Preconceito Linguístico
Enviada em 27/09/2018
Segundo a primeira lei de Newton ou lei da Inércia, um corpo tem a tendência de continuar em seu estado natural, ou seja, em repouso, até que seja aplicada uma força superior sobre ele. Assim como na física, a população brasileira encontra-se estagnada diante do preconceito linguístico, que atinge de forma negativa milhares de brasileiros pela imposição de uma sociedade na qual se valoriza o modo como a língua deve ser falada. Neste contexto, é necessário refletir sobre alguns aspectos que se fazem relevantes, como a hierarquização da norma culta da Língua Portuguesa por quem a domina, como também a exclusão social por pessoas privilégiadas em questões econômicas e sociais.
De acordo com a escritora Helen Keller, o resultado mais sublime da educação é a tolerância. Logo, é possível perceber que vivemos em uma sociedade oposta ao supracitado, ou seja, intolerante às variações linguísticas, em que ocorre a hierarquização da norma culta por quem a domina, tirando, assim, o direito de fala de milhares de brasileiros que se exprimem em formas sem prestígio social, como afirma uma manchete da Revista Galileu. Ademais, temos os sotaques que se distinguem em todo o país como sendo alvo da descriminação, gerando, assim, a ideia de superioridade que acontece no teor do deboche e pode chegar a ocorrer vários tipos de violência, como física, verbal e psicológica, segundo o site TodaMáteria.
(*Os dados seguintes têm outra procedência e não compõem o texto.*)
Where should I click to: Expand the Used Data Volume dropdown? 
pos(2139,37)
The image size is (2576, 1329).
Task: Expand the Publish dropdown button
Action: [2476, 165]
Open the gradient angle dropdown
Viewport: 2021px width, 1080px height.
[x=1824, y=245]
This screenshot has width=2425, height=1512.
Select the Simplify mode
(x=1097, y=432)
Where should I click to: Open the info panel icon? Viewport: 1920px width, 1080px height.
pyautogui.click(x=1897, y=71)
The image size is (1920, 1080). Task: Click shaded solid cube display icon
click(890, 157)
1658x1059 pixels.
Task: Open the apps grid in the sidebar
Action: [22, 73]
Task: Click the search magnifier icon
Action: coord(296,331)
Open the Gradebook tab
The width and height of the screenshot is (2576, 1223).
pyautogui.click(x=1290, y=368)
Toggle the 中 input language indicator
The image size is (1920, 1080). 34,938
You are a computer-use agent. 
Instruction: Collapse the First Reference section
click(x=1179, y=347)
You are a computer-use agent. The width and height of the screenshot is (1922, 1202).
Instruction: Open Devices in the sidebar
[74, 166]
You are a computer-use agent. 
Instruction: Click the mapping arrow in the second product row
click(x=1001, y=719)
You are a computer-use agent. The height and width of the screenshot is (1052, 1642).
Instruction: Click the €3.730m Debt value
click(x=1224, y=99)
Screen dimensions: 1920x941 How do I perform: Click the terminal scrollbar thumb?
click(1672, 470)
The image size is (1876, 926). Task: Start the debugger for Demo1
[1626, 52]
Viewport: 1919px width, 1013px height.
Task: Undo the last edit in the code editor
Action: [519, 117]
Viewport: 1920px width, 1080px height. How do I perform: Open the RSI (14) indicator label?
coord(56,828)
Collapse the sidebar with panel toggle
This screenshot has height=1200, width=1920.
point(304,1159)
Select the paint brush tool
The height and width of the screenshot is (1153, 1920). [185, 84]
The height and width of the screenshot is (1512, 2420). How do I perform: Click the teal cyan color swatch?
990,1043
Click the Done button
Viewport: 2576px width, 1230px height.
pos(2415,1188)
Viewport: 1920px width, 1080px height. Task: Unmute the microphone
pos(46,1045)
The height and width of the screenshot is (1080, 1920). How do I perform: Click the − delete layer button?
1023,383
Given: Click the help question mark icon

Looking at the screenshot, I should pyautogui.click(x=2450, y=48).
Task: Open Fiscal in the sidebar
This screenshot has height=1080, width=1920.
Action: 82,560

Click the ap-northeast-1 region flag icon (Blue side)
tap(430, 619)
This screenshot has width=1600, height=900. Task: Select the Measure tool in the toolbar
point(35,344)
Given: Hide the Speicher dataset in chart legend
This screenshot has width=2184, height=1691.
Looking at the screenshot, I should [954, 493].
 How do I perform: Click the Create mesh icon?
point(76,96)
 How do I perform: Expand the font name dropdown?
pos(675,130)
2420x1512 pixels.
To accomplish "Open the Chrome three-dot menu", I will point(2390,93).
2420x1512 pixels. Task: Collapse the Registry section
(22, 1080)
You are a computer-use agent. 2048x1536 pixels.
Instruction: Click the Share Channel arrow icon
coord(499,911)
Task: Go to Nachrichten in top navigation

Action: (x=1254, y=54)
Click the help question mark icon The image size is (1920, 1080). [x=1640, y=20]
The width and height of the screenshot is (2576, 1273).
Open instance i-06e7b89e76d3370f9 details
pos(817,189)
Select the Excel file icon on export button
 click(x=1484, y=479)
Além disso, temos a exclusão social por parte de pessoas privilégiadas em questões econômicas e sociais como impulsionador do problema. Uma vez que a sociedade impõe normas de falar como sendo ‘‘certa’’ ou ‘’errada’’, atuando como uma forma de preconceito, gerando a ideia que existe uma única língua correta baseada em uma norma gramatical, colaborando para a exclusão social para as pessoas que não atendem aos padrões, sendo denominados caipiras, como afirma o linguista e filósofo Marcos Bagno.
Infere-se, portanto, a necessidade de resolver esse impasse. Dessa forma, é necessário que a Constituição brasileira crie uma lei específica para combater esse tipo de preconceito, para que fique claro que qualquer pessoa pode procurar justiça quando for vítima da forma como se expressa, como também cabe a escola por além de ensinar a forma culta da língua, realizar palestras e debates sobre a necessidade de respeitar as diferentes formas de falar, bem como cabe ao Ministério da Educação por realizar campanhas, debates e diálogos em redes nacionais de televisão, redes sociais e rádios, por profissionais qualificados mostrando a necessidade do combate e do respeito para as pessoas que falam ‘’errado’’, para que todos possam entender que a língua é um todo em si, fazendo com que o tecido social se desprenda de certos tabus para que não viva a realidade das sombras, assim como na alegoria de Platão.